Is there turbulence ahead for Qantas?
There's no denying Qantas has had a blockbuster run in the post-COVID era of travel.
Qantas Airways finished the 2023 financial year with a record profit, underscoring the airline's impressive recovery from the pandemic era. Underlying profit rose to A$2.47 billion, well ahead of the A$1.86 billion loss just a year ago.
For investors, it seems like Qantas' record profits are set to continue - but some clouds on the horizon are worth keeping an eye on for any investors reluctant to weather turbulence.
Qantas' post-COVID recovery
After years of restricted travel, many are still more than happy to bear the brunt of increased airline costs amid surging demand in order to visit family and friends, attend business engagements or simply go on their first beach holiday in years.
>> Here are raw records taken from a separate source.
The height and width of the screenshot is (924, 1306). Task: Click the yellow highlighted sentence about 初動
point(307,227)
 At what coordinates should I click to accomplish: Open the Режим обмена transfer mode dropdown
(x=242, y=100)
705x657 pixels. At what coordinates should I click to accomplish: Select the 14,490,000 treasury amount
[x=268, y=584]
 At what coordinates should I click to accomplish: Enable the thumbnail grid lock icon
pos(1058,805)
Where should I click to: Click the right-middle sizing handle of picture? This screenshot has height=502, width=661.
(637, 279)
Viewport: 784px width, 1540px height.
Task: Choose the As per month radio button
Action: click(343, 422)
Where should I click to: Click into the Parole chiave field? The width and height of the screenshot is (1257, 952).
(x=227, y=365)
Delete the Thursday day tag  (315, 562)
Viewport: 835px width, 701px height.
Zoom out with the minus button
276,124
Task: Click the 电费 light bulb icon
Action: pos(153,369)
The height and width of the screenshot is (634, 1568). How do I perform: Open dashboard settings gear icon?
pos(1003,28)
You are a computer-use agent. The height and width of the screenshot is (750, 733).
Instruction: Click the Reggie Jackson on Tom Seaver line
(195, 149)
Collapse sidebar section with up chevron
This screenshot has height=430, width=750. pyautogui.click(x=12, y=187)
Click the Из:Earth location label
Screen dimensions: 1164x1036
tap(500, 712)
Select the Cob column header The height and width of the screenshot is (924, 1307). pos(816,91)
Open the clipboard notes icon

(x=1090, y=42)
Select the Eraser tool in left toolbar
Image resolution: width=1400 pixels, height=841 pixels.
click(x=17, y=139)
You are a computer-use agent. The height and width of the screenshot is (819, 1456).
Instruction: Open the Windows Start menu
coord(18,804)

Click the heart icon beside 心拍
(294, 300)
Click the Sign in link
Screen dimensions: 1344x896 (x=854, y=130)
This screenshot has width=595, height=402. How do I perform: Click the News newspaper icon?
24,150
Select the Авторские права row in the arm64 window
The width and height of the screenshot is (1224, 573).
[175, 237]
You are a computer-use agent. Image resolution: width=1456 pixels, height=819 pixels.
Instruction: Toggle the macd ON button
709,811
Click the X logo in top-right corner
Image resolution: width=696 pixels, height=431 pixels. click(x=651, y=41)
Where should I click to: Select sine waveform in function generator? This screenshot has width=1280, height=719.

As flight routes warmed back up, seats were limited, and household savings were high, providing Qantas with a rapid boost to their coffers following a difficult few years.
This shift in status ensured that the 'flag carrier of Australia' returned to profitability in the first half of FY23, posting a net profit of AUD$1 billion compared to a loss of AUD$456 million just one year earlier. Naturally, this drew investors flocking back to the company, thanks to plenty of optimism from CEO Alan Joyce and a solid outlook from analysts.
While the advertised allure of comfortable lounges, convenient services and world-class in-flight catering and entertainment may have piqued the interest of post-COVID travellers desperate to hit the tarmac, the reality is quickly catching up to Qantas. Costs are a big factor here.
While an increasing cost of living is yet to lessen the appetite of travellers, it's no secret household budgets are getting tighter, and Joyce's plan to put 'downward pressure' on fares by providing extra flights is yet to truly come to fruition.
Qantas' other big challenge is working to provide the prestige customer service that Joyce has touted during these earnings calls, something that commentators online have been quick to dispute.
ACCC taking notice
It's not just shrinking budgets that may shake things up. The ACCC is currently considering a complaint regarding unobtainable and untenable fares advertised on-site.
Meanwhile, the company's much-maligned travel credit program (set up as a response to rapid COVID restrictions limiting air travel) has become the target of a class action involving 'hundreds of thousands' of customers, alleging the airline used ticket-holders' funds as "$1 billion in interest-free loans".
Fair competition issues have also arisen, which may not come as a shock - Australians have had this concern for decades.
However, in the ACCC's final Airline Competition in Australia report in June, the product of three years of analysis, it determined a lack of effective competition has resulted in higher fares and poorer service, with a strong call for government intervention to incentivise better standards.
Investors may also raise an eyebrow at any short-term profits afforded from cost-cutting measures that, according to ground staff, have compromised maintenance protocols, especially after a string of mechanical failures unsettled travellers in January this year.
Friends in high places
Qantas' appetite for corporate advocacy could be a turn-off to customers as well. While Joyce's endorsements of Labor-led causes seem relatively safe, the Federal Government's rejection of Qatar Airways' application to provide more competitive flights to Australia may mar any good intentions.
Some consumers may begin to look towards 'less political' international carriers and budget airlines for their travel options.
The big question is how long will the current surging demand last?
Travellers have been looking to take advantage of the world opening back up and are refusing to give up their holidays. However, discretionary spending is being challenged as the cost of living bites with inflation and interest rates near decade highs.
Qantas, however, clearly believes that demand will continue, ordering 24 new planes to meet demand and saying demand will remain above pre-COVID levels.
Vanessa Hudson to take the helm
A major factor that could alleviate concerns for investors is the knowledge that in November, Alan Joyce will step down as Qantas CEO after exactly 15 years at the helm. A divisive figure at times, Joyce's miracle post-COVID turnaround is often cited as his strongest moment from an investor perspective.
Market watchers will feel reassured in the knowledge that his successor, Vanessa Hudson, Qantas' first-ever female CEO, has been with the business for almost 30 years and was also instrumental in the airline's COVID turnaround. Unions are already cautiously celebrating the changing of the guard following years of extreme tension between airline employees and head office.
Hudson will have her work cut out for her, but if she can bring a more diplomatic approach to worker relations while also improving customer experience and beating away intensifying competitors with more competitive fares, investors will be able to breathe a sigh of relief.
Until then, savvy shareholders will be keeping an eye on the storm clouds that have gathered over the flying kangaroo in the last few months.
A fresh approach to leadership could be just what the airline needs for ongoing success but there are plenty of variables that could stunt Qantas' seemingly bulletproof run.